Objective: Retype every line of the listing below, keeping each one exactly the same.

Element and text position data
⟨

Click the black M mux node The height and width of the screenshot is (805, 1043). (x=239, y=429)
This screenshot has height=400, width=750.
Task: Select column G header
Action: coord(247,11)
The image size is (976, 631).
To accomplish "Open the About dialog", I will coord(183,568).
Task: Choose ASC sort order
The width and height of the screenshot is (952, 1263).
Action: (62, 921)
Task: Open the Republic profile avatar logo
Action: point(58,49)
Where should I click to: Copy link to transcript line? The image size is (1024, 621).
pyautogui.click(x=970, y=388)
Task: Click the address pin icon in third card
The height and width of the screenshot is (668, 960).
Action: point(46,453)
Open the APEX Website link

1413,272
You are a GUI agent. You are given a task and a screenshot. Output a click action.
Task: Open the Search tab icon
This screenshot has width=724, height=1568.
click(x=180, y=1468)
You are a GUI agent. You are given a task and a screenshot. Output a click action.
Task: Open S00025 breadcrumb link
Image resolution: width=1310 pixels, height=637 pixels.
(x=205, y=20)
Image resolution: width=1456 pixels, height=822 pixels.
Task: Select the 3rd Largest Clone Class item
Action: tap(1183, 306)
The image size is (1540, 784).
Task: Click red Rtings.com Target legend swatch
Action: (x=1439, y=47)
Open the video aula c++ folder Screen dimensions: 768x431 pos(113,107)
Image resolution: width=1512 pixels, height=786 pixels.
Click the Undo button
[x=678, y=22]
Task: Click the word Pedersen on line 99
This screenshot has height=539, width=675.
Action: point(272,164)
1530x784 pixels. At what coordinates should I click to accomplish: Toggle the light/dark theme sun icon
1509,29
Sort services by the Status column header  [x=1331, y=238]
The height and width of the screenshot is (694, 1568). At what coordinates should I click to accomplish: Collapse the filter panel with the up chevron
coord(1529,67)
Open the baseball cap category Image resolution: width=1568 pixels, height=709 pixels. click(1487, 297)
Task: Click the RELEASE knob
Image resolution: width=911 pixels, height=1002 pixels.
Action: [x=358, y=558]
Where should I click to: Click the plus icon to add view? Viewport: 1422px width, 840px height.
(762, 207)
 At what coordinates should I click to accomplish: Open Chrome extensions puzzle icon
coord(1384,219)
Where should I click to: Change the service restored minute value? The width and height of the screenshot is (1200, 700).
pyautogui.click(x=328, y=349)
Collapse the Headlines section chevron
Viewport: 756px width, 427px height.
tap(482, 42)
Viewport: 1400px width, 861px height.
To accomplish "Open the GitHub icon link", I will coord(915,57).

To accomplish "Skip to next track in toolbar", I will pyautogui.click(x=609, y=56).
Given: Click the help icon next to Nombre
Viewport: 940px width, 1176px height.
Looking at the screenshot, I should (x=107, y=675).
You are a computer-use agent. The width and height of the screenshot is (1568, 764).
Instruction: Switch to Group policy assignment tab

⟩

Full answer:
Click the black M mux node The height and width of the screenshot is (805, 1043). (x=239, y=429)
This screenshot has height=400, width=750.
Task: Select column G header
Action: coord(247,11)
The image size is (976, 631).
To accomplish "Open the About dialog", I will coord(183,568).
Task: Choose ASC sort order
The width and height of the screenshot is (952, 1263).
Action: (62, 921)
Task: Open the Republic profile avatar logo
Action: point(58,49)
Where should I click to: Copy link to transcript line? The image size is (1024, 621).
pyautogui.click(x=970, y=388)
Task: Click the address pin icon in third card
The height and width of the screenshot is (668, 960).
Action: point(46,453)
Open the APEX Website link

1413,272
You are a GUI agent. You are given a task and a screenshot. Output a click action.
Task: Open the Search tab icon
This screenshot has width=724, height=1568.
click(x=180, y=1468)
You are a GUI agent. You are given a task and a screenshot. Output a click action.
Task: Open S00025 breadcrumb link
Image resolution: width=1310 pixels, height=637 pixels.
(x=205, y=20)
Image resolution: width=1456 pixels, height=822 pixels.
Task: Select the 3rd Largest Clone Class item
Action: tap(1183, 306)
The image size is (1540, 784).
Task: Click red Rtings.com Target legend swatch
Action: (x=1439, y=47)
Open the video aula c++ folder Screen dimensions: 768x431 pos(113,107)
Image resolution: width=1512 pixels, height=786 pixels.
Click the Undo button
[x=678, y=22]
Task: Click the word Pedersen on line 99
This screenshot has height=539, width=675.
Action: point(272,164)
1530x784 pixels. At what coordinates should I click to accomplish: Toggle the light/dark theme sun icon
1509,29
Sort services by the Status column header  [x=1331, y=238]
The height and width of the screenshot is (694, 1568). At what coordinates should I click to accomplish: Collapse the filter panel with the up chevron
coord(1529,67)
Open the baseball cap category Image resolution: width=1568 pixels, height=709 pixels. click(1487, 297)
Task: Click the RELEASE knob
Image resolution: width=911 pixels, height=1002 pixels.
Action: [x=358, y=558]
Where should I click to: Click the plus icon to add view? Viewport: 1422px width, 840px height.
(762, 207)
 At what coordinates should I click to accomplish: Open Chrome extensions puzzle icon
coord(1384,219)
Where should I click to: Change the service restored minute value? The width and height of the screenshot is (1200, 700).
pyautogui.click(x=328, y=349)
Collapse the Headlines section chevron
Viewport: 756px width, 427px height.
tap(482, 42)
Viewport: 1400px width, 861px height.
To accomplish "Open the GitHub icon link", I will coord(915,57).

To accomplish "Skip to next track in toolbar", I will pyautogui.click(x=609, y=56).
Given: Click the help icon next to Nombre
Viewport: 940px width, 1176px height.
Looking at the screenshot, I should (x=107, y=675).
You are a computer-use agent. The width and height of the screenshot is (1568, 764).
Instruction: Switch to Group policy assignment tab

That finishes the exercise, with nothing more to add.